-------- Extracted text --------

Connect with us

My Weekly Preview

Getting kids off screens and outdoors

Getting kids away from television and screens and outdoors

News

Getting kids off screens and outdoors

An alarming new study has found children across all age groups are far exceeding the daily recommendations for screen use and we are yet to see the full impacts. It’s time to get our kids unplugged and active again.

From 2003 to 2015, Caloundra’s Steven Hamlin ran school sport and recreation camps for the Queensland government.

In those 12 years, he noticed some disturbing changes in each new crop of kids coming to the camps – the most noticeable being many of them could no longer ride a bike.

“You’d be surprised how many kids can’t ride a bike,” he says.

“In one of the biggest camps I worked at, if we had a group of 150 kids, there would be at least 10 per cent who couldn’t ride a bike and had never ridden a bike.

“Kids aren’t being kids anymore. They’re not getting out.”

According to recent data released by Victoria University, in the past 10 years, children’s bike sales have dropped by 110,000 units – from 492,000 to 382,000 – a drop of 22 per cent.

This sharp decline has health experts concerned about the increasingly sedentary behaviour of young children.

Director of the Australian Health Policy Collaboration at Victoria University, Rosemary Calder, says 71 per cent of children and 92 per cent of those aged between 12 and 17 do not meet the recommended guidelines for physical activity in Australia.

Riding a bike should be a rite of passage for children, so what’s going on?

Hamlin puts part of the blame on spiralling screen time, which over the past 10 years, has rapidly consumed more and more of our children’s attention.

He ran school camps during the years prolific screen use was taken up, so he’s seen the effects first-hand.

“In the last four or five years, kids started coming to the camp and instead of focusing on each other and the recreational activities, they would be more worried about wifi and internet services.

“On the social side of things, they’ve become more socially awkward because they’re used to spending time on a screen, rather than interacting face to face.”

-------- Data --------

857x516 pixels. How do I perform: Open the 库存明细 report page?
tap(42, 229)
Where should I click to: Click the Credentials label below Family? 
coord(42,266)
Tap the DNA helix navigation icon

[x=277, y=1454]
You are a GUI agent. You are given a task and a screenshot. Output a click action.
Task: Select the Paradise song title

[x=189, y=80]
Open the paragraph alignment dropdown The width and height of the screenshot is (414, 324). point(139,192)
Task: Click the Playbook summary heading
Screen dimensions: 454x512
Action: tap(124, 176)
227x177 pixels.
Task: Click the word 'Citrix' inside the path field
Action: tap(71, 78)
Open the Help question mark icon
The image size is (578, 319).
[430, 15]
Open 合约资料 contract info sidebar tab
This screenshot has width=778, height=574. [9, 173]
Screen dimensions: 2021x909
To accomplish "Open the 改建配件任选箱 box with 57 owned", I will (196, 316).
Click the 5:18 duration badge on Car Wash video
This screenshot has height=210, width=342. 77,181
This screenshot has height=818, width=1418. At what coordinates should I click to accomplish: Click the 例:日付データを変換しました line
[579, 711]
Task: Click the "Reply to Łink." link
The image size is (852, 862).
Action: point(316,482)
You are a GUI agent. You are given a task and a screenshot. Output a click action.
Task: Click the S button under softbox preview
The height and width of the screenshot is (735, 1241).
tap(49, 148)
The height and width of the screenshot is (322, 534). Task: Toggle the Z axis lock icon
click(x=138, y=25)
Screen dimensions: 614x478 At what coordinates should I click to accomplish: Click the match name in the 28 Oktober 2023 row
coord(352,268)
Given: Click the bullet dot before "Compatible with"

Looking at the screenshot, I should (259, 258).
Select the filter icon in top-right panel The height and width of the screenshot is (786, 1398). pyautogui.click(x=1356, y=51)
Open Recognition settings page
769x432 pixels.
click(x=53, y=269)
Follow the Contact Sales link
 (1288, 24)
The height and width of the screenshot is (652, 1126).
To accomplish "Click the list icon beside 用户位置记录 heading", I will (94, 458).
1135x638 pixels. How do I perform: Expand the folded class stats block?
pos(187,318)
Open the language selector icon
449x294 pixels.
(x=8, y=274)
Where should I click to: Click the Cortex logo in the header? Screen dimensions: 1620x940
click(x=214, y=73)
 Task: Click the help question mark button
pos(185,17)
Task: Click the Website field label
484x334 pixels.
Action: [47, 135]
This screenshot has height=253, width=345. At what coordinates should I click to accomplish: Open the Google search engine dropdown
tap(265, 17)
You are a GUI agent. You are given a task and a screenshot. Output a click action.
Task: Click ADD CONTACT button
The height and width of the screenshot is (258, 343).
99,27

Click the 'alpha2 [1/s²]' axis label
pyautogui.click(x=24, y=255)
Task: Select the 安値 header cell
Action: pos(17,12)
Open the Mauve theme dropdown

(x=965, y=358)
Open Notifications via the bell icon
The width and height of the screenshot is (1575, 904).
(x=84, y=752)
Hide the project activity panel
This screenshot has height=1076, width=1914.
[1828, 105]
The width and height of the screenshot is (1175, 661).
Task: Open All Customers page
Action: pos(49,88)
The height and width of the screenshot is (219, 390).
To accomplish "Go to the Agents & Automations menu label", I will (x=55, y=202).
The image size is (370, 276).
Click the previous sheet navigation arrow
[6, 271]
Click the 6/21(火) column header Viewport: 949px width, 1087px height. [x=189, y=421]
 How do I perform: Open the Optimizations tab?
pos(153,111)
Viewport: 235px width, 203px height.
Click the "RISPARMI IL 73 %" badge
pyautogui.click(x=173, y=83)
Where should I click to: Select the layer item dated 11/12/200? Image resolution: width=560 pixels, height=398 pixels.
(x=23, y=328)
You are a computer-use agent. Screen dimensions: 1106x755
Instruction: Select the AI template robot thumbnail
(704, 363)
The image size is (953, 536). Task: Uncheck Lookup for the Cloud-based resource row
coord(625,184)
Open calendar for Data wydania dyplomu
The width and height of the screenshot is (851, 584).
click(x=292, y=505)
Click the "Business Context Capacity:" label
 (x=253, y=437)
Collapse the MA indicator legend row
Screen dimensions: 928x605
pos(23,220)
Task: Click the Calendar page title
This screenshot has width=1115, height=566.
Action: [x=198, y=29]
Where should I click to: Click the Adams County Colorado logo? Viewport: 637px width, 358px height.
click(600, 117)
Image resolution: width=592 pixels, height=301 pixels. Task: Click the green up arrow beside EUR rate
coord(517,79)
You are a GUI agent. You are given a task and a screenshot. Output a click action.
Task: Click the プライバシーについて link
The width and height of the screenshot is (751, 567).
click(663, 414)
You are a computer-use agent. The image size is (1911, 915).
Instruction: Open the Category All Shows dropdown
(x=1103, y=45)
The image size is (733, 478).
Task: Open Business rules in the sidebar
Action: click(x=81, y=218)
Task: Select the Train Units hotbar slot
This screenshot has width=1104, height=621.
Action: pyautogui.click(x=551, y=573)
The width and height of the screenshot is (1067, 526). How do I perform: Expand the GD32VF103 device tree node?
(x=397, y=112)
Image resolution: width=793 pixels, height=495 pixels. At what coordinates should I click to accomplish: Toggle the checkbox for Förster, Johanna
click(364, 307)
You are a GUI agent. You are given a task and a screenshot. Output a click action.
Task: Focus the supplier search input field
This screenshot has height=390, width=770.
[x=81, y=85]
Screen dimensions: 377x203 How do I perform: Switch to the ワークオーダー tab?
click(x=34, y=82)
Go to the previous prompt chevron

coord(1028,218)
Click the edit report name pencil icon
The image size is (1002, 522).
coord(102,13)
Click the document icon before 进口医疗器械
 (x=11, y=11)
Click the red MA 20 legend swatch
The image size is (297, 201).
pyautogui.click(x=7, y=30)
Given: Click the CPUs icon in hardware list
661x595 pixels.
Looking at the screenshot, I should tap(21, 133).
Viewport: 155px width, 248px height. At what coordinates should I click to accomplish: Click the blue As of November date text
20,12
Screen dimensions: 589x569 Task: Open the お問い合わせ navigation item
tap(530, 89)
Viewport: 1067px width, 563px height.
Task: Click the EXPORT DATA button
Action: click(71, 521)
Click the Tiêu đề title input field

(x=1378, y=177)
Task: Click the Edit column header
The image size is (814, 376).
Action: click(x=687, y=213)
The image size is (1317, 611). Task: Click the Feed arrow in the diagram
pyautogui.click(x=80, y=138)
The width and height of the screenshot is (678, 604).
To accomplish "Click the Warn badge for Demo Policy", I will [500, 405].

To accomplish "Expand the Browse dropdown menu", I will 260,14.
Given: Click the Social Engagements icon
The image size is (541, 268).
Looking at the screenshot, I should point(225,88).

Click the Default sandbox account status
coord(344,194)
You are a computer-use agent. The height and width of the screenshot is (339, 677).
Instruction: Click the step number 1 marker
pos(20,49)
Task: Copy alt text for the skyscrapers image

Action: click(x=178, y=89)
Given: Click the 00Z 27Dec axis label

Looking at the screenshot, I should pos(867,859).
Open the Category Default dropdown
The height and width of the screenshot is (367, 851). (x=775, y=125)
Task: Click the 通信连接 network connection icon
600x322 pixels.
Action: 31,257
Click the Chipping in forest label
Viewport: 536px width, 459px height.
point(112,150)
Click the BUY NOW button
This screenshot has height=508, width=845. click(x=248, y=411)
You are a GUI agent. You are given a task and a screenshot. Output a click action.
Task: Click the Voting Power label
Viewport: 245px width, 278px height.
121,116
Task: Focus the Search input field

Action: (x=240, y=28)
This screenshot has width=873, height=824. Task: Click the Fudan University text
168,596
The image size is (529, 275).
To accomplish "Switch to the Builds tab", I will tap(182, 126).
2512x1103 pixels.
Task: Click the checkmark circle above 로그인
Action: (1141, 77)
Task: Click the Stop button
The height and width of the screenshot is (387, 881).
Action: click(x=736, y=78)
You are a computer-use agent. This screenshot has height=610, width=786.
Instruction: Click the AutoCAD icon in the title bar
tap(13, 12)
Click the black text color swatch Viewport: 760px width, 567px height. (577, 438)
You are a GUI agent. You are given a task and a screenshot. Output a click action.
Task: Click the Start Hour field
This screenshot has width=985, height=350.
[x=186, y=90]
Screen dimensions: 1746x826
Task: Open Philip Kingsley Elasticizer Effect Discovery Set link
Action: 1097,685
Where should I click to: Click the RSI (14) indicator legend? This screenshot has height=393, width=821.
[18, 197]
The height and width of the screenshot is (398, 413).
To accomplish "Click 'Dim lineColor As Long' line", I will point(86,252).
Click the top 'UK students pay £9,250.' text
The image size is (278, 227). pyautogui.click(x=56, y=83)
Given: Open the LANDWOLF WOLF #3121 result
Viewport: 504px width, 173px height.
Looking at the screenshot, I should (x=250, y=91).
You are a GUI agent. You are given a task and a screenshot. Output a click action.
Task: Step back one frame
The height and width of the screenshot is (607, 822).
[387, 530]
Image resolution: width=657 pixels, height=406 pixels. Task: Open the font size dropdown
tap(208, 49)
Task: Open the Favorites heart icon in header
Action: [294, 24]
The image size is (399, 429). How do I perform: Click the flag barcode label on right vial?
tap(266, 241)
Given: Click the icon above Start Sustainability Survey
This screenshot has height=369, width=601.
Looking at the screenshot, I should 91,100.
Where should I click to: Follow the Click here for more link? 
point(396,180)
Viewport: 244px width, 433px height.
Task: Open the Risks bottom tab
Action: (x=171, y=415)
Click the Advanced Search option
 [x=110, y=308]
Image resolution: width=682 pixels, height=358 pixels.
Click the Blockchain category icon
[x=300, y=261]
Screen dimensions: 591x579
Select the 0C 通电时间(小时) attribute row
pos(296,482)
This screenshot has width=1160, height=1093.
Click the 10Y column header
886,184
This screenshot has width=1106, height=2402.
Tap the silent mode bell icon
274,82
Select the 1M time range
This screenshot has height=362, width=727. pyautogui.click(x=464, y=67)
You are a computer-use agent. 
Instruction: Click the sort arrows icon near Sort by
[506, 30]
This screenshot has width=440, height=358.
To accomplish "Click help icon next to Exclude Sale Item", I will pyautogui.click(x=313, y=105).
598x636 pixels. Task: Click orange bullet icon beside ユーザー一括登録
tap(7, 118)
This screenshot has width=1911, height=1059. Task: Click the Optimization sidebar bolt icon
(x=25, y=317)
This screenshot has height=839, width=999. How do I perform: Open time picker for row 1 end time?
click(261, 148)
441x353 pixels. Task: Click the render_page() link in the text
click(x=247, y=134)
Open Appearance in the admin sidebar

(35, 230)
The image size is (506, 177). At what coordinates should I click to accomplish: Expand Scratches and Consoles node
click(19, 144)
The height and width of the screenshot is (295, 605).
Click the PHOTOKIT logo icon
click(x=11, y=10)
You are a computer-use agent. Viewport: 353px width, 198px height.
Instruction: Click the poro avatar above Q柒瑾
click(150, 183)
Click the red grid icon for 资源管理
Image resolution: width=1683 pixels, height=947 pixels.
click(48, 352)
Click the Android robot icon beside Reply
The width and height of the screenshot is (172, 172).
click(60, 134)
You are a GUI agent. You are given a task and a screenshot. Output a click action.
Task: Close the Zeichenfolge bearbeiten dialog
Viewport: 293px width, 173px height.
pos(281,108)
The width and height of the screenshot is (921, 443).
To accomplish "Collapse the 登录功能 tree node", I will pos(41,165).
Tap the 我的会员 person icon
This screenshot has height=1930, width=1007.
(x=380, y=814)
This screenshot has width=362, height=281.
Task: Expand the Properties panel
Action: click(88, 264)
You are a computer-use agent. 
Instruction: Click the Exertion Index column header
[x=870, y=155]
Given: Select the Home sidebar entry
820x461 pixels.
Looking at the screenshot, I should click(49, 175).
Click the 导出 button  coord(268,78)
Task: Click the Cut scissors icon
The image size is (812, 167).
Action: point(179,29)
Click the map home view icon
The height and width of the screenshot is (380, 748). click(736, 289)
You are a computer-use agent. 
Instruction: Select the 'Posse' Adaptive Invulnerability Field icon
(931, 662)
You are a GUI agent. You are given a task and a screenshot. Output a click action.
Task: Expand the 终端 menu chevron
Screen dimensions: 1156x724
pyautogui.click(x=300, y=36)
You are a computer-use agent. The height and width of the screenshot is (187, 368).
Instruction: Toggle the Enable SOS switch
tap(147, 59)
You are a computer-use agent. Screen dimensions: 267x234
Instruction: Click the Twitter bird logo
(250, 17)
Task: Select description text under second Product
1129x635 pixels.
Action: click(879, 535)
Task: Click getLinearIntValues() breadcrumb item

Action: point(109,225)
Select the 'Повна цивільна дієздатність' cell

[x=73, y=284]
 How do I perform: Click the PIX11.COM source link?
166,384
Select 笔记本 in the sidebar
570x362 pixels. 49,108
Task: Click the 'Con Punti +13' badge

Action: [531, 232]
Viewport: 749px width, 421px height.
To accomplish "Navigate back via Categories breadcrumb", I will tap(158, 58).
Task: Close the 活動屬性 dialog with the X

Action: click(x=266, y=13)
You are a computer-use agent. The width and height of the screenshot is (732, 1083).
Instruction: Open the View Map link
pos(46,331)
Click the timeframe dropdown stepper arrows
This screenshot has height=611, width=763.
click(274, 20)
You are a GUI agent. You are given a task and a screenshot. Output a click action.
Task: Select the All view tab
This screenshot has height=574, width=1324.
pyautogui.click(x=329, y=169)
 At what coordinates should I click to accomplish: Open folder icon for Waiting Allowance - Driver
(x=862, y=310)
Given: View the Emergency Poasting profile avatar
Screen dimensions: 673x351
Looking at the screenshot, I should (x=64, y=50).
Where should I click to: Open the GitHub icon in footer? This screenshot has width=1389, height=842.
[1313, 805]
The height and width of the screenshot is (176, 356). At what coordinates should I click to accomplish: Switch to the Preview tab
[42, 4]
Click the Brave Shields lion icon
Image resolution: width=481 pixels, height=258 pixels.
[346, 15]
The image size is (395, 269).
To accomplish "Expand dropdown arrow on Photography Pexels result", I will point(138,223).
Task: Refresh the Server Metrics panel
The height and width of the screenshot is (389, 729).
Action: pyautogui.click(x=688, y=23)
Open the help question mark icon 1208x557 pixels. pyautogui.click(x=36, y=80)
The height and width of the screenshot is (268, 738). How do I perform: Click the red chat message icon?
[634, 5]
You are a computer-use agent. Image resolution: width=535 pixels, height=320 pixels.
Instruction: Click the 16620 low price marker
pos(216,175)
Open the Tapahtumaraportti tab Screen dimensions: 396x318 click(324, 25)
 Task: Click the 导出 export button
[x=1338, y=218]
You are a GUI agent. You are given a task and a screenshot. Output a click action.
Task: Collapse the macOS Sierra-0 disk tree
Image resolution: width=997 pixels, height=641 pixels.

--------

Objectives »
a - List every percentage figure that the article about getting kids off screens gives, in the order it appears.
b - Arrange the lines of the entries as a numbered list, without blank lines. Begin at the line that contains "Task: Click the 通信连接 network connection icon" and stop after the line that contains "tap(266, 241)".

Solutions to each task »
a -
1. 10 per cent
2. 22 per cent
3. 71 per cent
4. 92 per cent

b -
1. Task: Click the 通信连接 network connection icon
2. 600x322 pixels.
3. Action: 31,257
4. Click the Chipping in forest label
5. Viewport: 536px width, 459px height.
6. point(112,150)
7. Click the BUY NOW button
8. This screenshot has height=508, width=845. click(x=248, y=411)
9. You are a GUI agent. You are given a task and a screenshot. Output a click action.
10. Task: Click the Voting Power label
11. Viewport: 245px width, 278px height.
12. 121,116
13. Task: Focus the Search input field
14. Action: (x=240, y=28)
15. This screenshot has width=873, height=824. Task: Click the Fudan University text
16. 168,596
17. The image size is (529, 275).
18. To accomplish "Switch to the Builds tab", I will tap(182, 126).
19. 2512x1103 pixels.
20. Task: Click the checkmark circle above 로그인
21. Action: (1141, 77)
22. Task: Click the Stop button
23. The height and width of the screenshot is (387, 881).
24. Action: click(x=736, y=78)
25. You are a computer-use agent. This screenshot has height=610, width=786.
26. Instruction: Click the AutoCAD icon in the title bar
27. tap(13, 12)
28. Click the black text color swatch Viewport: 760px width, 567px height. (577, 438)
29. You are a GUI agent. You are given a task and a screenshot. Output a click action.
30. Task: Click the Start Hour field
31. This screenshot has width=985, height=350.
32. [x=186, y=90]
33. Screen dimensions: 1746x826
34. Task: Open Philip Kingsley Elasticizer Effect Discovery Set link
35. Action: 1097,685
36. Where should I click to: Click the RSI (14) indicator legend? This screenshot has height=393, width=821.
37. [18, 197]
38. The height and width of the screenshot is (398, 413).
39. To accomplish "Click 'Dim lineColor As Long' line", I will point(86,252).
40. Click the top 'UK students pay £9,250.' text
41. The image size is (278, 227). pyautogui.click(x=56, y=83)
42. Given: Open the LANDWOLF WOLF #3121 result
43. Viewport: 504px width, 173px height.
44. Looking at the screenshot, I should (x=250, y=91).
45. You are a GUI agent. You are given a task and a screenshot. Output a click action.
46. Task: Step back one frame
47. The height and width of the screenshot is (607, 822).
48. [387, 530]
49. Image resolution: width=657 pixels, height=406 pixels. Task: Open the font size dropdown
50. tap(208, 49)
51. Task: Open the Favorites heart icon in header
52. Action: [294, 24]
53. The image size is (399, 429). How do I perform: Click the flag barcode label on right vial?
54. tap(266, 241)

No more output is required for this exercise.